Single nucleotide polymorphisms (SNPs) are the most common type of genetic variation in the genome, playing a key role in deciphering heterosis and population genetic structure. As an important indicator of genomic heterozygosity, SNPs are widely used to assess the genetic diversity of hybrid individuals [3]. Structural variants (SVs) represent another important class of genetic variation that plays a crucial role in trait regulation. It also closely associated with heterosis and economically important traits [4]. SVs, including large-scale insertions, deletions, inversions, and duplications, can not only directly affect gene coding functions but also modify regulatory elements, thereby indirectly influencing gene expression [5]. Recent advances in third-generation sequencing technologies, such as PacBio and Oxford Nanopore sequencing, have significantly improved the sensitivity and accuracy of SV detection, enabling researchers to precisely identify large insertions and deletions that are difficult to detect using conventional short-read sequencing [6]. Moreover, these technologies provide higher resolution in repetitive and low-complexity regions, which are often enriched for SVs [7]. Compared to SNPs, SVs offer unique advantages in genetic studies, for example, SVs exert broader effects, as they can directly alter gene dosage or regulatory element functions, making them highly relevant to dissecting the heritability of complex traits [8,9].

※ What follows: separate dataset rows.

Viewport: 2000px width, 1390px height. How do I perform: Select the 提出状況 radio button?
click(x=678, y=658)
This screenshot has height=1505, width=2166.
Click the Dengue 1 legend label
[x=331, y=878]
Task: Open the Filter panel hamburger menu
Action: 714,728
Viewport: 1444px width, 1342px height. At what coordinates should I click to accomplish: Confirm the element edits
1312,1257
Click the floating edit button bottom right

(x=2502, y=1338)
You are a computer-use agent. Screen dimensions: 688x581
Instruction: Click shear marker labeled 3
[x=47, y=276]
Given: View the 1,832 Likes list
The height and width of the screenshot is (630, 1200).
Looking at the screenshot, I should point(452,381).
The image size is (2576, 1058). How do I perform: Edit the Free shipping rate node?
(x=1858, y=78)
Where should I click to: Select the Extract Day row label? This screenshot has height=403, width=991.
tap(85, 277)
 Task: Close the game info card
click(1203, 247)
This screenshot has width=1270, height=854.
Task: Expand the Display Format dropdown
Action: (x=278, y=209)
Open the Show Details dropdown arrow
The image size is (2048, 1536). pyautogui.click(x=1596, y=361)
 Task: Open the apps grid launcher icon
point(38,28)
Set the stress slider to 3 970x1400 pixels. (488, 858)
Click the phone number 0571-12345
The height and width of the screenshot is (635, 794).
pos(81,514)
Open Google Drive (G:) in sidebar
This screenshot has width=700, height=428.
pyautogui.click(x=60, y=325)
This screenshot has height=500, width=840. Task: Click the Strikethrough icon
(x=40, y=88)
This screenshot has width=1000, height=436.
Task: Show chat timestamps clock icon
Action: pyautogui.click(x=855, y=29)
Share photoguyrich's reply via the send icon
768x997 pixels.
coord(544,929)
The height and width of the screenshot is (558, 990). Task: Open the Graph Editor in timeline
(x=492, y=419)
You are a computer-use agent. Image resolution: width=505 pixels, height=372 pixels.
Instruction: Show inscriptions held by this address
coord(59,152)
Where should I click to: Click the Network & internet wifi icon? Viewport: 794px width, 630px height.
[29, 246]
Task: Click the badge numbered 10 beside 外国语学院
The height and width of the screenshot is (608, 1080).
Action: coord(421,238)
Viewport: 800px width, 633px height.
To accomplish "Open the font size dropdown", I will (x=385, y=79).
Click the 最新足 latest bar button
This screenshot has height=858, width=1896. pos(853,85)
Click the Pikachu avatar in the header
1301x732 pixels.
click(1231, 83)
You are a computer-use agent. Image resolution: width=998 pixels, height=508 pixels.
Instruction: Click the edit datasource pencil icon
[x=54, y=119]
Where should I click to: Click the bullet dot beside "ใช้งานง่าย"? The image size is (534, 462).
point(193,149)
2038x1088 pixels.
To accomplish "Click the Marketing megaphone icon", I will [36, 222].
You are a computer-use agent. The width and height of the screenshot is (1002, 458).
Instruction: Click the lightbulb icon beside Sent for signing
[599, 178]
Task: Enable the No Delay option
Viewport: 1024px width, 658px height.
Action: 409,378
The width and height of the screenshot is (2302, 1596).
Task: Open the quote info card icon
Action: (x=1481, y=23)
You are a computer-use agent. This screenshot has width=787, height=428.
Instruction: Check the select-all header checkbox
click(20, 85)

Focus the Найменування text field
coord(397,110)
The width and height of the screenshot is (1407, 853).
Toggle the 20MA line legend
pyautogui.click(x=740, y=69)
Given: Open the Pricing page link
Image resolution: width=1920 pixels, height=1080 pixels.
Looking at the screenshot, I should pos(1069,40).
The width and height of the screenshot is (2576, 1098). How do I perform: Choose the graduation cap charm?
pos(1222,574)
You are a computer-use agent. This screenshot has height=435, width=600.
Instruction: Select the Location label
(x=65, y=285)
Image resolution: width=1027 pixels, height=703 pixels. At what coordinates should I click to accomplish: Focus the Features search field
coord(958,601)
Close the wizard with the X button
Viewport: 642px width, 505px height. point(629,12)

Lineage-specific genetic variants are particularly relevant to the study of heterosis in pigs. Currently, commercial crossbred pigs are typically derived from parental populations with distinct genetic backgrounds. Differences in genetic variants between parental phases may contribute to the unique trait advantages of hybrid offspring through various mechanisms. For instance, several representative Chinese indigenous pig breeds, such as Erhualian and Meishan, are well known for their high reproductive performance and enhanced fat deposition, whereas European commercial pigs, including breeds like Landrace and Duroc, are characterized by faster growth rates and higher lean meat yield [10,11,12]. Lineage-specific genetic variants can integrate beneficial traits from both parents to optimize regulatory networks, thereby enhancing adaptability and growth performance in hybrid pigs. Moreover, lineage-specific genetic variants may potentiate the expression of trait-associated genes or remodel regulatory elements, thereby enhancing growth, metabolic efficiency, and behavioral adaptability—lineage-specific advantages that offer a unique perspective on the molecular basis of heterosis [13].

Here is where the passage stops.